The whole of the society will make sure that it’s the most difficult thing you’ve ever done in your entire life. Separation and divorce are hard on anyone, the psychological, emotional and financial setbacks are enough to tear a soul to tatters, along with the sense of failure and guilt and regret over what could have been done to keep the marriage going; even when it’s clear that everything that could have been done was done. It’s hard, very very hard to make little kids understand why they have a different home and lifestyle and sometimes even a different school. It rips your heart apart seeing your children going through emotional and psychological turmoil.
Factor in the role the society assumes: of judge and jury. Of smug self-satisfied spectators, who loved you when you were putting up with the torture and living in misery, with their anecdotes and sympathizing “there there’s”, with their recipes to make it work, or make life hell for the ones who are responsible! Now they berate you, accuse you of unspeakable crimes, call you names, all behind your back. Because in refusing to be a victim or a martyr, you have challenged the core that survives and thrives on the chance to pity the underdog, not help and support.
…and disgrace
How you manage to GET a divorce in this country is a topic worthy of another detailed discussion. All I will say here is that it’s a nightmare of mammoth proportions… And what happens afterward is beyond description. You aren’t respected for who you are, only judged by the failure of a relationship. No one wants to know beyond that you are divorced. It doesn’t matter why it happened. Well, it shouldn’t. It’s a personal matter. But the society will give a verdict anyway. Like it has a RIGHT! Congratulations! You are now an outcast!

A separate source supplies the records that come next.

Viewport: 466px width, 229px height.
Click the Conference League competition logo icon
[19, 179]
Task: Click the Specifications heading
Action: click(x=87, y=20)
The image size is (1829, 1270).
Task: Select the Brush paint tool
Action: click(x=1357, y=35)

The most troubling consequence is that you are now so stigmatized that the society determines for you a barren life. “No happiness for you, you traitor! how dare you stand up for yourself?” And that’s the crux of it. “Self” for a woman should be nonexistent, the patriarchal society has decided! A woman is respectable only in the role of a wife, mother, sister, daughter and so on. Woe betide any woman who dares to say “no” to domestic violence, or one who can’t live a hypocrisy, one who decides to look for honesty and truth, who refuses to put up with a criminal partner. And let’s face it, any woman who steps out of a marriage for any reason whatsoever.
A very lucky woman may find her family supportive, but most women aren’t lucky in Pakistan. Most parents still prefer that they don’t have to go through their daughter’s divorce. Most parent’s feel it’s an embarrassment that their daughter couldn’t remain married. The majority of women in Pakistan stay home, so it’s a huge financial undertaking to look after a divorced or even widowed daughter. The cherry on this cake made of muck, is the fear, that a divorced woman will not be able to “get married” again. Why? because her character, her sanctity and her dependability are now questionable, tainted and on trial.
Pakistani woman: After years of being chained, she’s now free…to be whipped for the rest of her years.